◆ **PROBLEM**
Please list every line of the records that contains the word "image", matching its case exactly.

* start *

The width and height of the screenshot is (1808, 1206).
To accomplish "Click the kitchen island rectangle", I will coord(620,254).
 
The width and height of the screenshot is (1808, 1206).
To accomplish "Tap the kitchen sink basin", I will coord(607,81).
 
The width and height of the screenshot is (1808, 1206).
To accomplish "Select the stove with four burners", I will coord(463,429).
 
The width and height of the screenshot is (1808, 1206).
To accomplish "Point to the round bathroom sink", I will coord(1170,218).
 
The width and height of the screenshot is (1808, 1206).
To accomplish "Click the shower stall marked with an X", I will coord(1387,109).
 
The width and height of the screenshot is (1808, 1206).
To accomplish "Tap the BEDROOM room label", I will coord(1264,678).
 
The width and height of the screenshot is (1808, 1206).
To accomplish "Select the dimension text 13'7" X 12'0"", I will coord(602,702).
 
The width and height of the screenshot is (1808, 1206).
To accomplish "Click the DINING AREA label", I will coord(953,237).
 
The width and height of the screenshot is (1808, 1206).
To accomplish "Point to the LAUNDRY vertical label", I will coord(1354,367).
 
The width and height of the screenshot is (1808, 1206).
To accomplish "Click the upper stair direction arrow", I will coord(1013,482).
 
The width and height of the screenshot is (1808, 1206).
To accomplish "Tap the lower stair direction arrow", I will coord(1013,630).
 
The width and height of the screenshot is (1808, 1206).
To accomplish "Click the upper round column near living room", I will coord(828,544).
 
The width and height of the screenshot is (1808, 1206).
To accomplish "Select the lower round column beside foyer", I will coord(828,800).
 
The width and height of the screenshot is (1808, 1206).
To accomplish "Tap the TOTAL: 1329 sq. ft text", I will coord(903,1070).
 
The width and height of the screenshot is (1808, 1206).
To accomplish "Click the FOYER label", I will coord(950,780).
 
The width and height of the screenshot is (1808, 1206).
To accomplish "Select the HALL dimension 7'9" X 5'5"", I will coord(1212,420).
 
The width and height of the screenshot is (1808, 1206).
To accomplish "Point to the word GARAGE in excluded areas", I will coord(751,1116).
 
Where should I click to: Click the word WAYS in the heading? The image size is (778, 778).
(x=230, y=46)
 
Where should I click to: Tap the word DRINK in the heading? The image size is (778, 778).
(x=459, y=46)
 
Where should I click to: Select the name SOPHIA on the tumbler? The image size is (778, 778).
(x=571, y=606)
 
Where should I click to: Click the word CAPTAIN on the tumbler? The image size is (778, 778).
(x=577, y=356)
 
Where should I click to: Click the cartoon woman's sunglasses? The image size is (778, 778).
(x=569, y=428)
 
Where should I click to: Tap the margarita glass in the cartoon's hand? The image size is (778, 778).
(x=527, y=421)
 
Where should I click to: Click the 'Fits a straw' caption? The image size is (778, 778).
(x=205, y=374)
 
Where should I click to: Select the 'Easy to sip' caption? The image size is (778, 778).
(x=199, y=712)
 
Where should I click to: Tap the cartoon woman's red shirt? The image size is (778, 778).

* end *

◆ **OUTPUT OF THE TASK**
Where should I click to: Click the word WAYS in the heading? The image size is (778, 778).
Where should I click to: Tap the word DRINK in the heading? The image size is (778, 778).
Where should I click to: Select the name SOPHIA on the tumbler? The image size is (778, 778).
Where should I click to: Click the word CAPTAIN on the tumbler? The image size is (778, 778).
Where should I click to: Click the cartoon woman's sunglasses? The image size is (778, 778).
Where should I click to: Tap the margarita glass in the cartoon's hand? The image size is (778, 778).
Where should I click to: Click the 'Fits a straw' caption? The image size is (778, 778).
Where should I click to: Select the 'Easy to sip' caption? The image size is (778, 778).
Where should I click to: Tap the cartoon woman's red shirt? The image size is (778, 778).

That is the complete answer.